Après avoir donné des réponses sans intérêt à des questions qui n'en avait pas plus, la discussion s'est vite recentrée sur des problèmes de boulot et sur les faits et gestes de telle ou tel, grands classiques d'une micro société vivant en vase clos! Daniel et moi sommes exclus de ces discussions! La tête me tourne, je suis fatigué! Je me lève, m'excuse. Bonsoir, bonsoir! Oui demain 8 heures au magasin. Bisous France, Bisou M.J. Merci beaucoup! Je sors. Arrivé chez moi je reste planté 10 secondes au milieu du salon. Pas sur d'avoir donné une très bonne image de moi ce soir. Je sens une drôle d'odeur sur moi. J'approche ma main de mon nez. Oui en effet! Ma chemise. Pas de doute. Une légère odeur de poisson pas trop frais. Green water n'a pas supporté le voyage ni ma transpiration sub-tropicale. Il a tourné. Et merde! Je verrais ça demain. Je tombe sur mon lit et m'endors aussitôt.

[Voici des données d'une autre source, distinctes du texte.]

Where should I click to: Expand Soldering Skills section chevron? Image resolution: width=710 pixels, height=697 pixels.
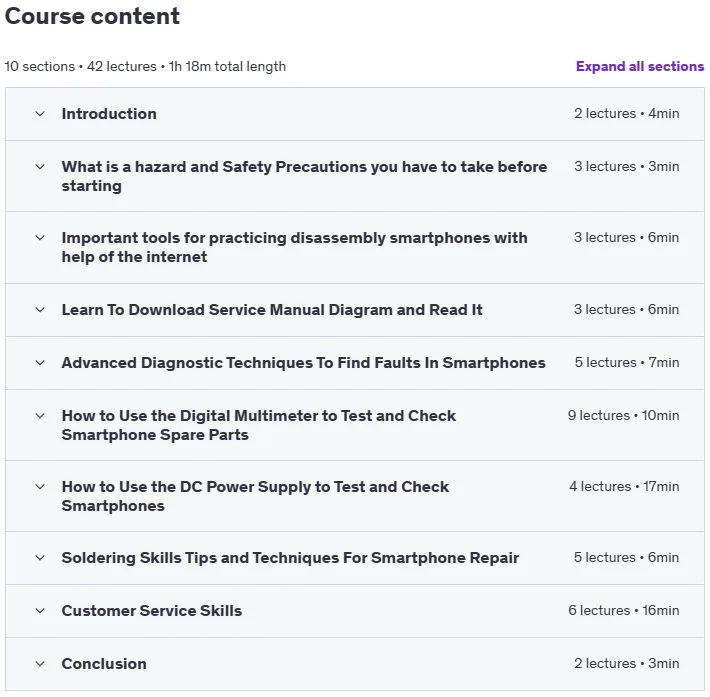[x=40, y=558]
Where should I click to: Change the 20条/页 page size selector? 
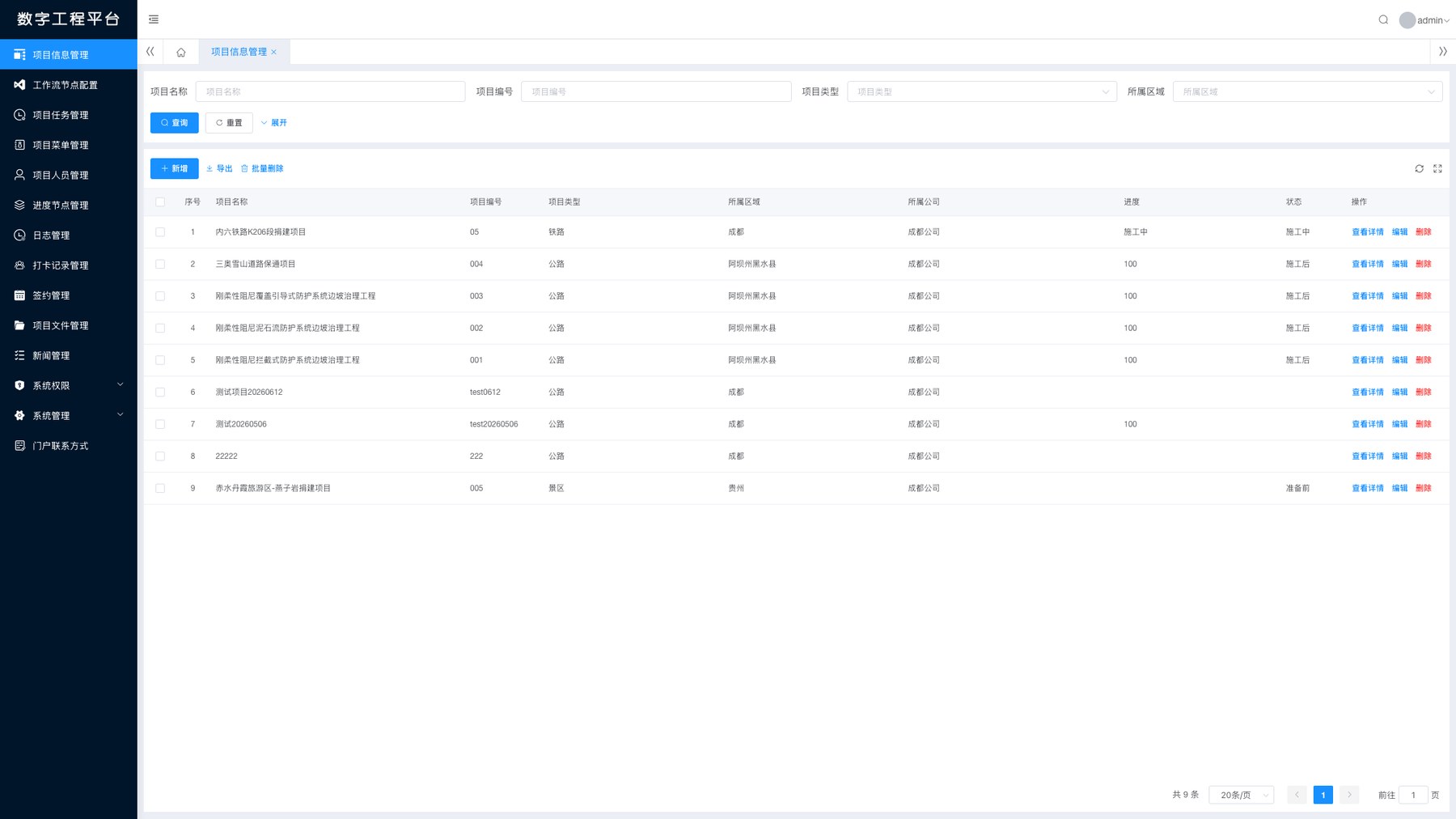(1242, 795)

Le lendemain matin 7 heures. Réveil. Je vais dans le salon, ouvre la baie vitrée, remonte les volets. Plein soleil. Je fais un pas sur le balcon. Devant moi un jardin avec 2 frangipaniers, plus loin la route, plus loin les palmiers, la plage, la mer.

2 commentaires:

  1. Bien écrit. Sympa a lire et surtout de découvrir les premières impressions d’un nouveau ”Librevillois” de l’époque.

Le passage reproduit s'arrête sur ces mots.